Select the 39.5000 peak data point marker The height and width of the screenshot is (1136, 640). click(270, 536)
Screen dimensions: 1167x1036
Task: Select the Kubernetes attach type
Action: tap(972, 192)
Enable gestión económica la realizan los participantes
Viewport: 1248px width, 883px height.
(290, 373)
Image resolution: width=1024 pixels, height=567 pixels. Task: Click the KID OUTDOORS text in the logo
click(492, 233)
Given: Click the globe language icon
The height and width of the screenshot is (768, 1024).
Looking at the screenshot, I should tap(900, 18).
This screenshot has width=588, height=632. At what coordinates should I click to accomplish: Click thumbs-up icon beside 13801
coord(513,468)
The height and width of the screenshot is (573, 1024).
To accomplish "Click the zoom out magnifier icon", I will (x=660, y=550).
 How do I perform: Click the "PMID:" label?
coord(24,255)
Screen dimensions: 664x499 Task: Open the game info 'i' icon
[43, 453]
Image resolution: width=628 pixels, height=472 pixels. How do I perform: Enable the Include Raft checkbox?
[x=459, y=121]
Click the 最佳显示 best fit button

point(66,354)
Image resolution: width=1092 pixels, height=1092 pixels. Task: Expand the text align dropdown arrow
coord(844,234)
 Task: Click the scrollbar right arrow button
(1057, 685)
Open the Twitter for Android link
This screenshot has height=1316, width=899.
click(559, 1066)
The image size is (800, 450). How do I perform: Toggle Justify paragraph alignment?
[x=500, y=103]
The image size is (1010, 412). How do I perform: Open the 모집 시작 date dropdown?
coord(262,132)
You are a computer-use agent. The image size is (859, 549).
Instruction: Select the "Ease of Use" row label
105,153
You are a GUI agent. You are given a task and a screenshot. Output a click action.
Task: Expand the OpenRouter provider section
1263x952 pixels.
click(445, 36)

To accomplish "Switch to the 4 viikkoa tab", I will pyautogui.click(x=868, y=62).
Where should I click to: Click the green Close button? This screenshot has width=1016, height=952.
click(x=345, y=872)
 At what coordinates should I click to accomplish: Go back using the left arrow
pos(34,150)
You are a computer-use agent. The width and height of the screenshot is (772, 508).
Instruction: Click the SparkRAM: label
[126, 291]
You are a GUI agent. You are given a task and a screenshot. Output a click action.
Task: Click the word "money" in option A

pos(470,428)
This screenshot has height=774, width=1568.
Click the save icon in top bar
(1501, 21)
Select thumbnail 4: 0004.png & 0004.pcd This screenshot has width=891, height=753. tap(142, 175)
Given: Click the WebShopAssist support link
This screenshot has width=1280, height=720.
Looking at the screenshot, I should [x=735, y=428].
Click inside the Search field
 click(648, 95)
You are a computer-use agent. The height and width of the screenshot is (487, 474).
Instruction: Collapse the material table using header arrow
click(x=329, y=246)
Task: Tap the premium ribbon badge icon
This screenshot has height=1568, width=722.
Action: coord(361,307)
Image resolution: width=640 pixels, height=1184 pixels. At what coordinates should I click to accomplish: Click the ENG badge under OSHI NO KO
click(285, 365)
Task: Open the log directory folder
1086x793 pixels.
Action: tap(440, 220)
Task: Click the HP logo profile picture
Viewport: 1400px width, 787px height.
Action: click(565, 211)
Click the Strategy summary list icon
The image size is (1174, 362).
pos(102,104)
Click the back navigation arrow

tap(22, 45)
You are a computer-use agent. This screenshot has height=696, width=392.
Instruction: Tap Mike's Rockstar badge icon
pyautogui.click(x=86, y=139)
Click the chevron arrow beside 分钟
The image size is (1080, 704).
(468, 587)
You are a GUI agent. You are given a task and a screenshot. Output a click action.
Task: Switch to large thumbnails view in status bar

□ □ □ □ □

## Exercise directions
If a line in the records above contains the string "agent", copy that line out.

## Task output
You are a computer-use agent. The image size is (859, 549).
You are a GUI agent. You are given a task and a screenshot. Output a click action.
You are a computer-use agent. The width and height of the screenshot is (772, 508).
You are a GUI agent. You are given a task and a screenshot. Output a click action.
You are a computer-use agent. The height and width of the screenshot is (487, 474).
You are a computer-use agent. This screenshot has height=696, width=392.
You are a GUI agent. You are given a task and a screenshot. Output a click action.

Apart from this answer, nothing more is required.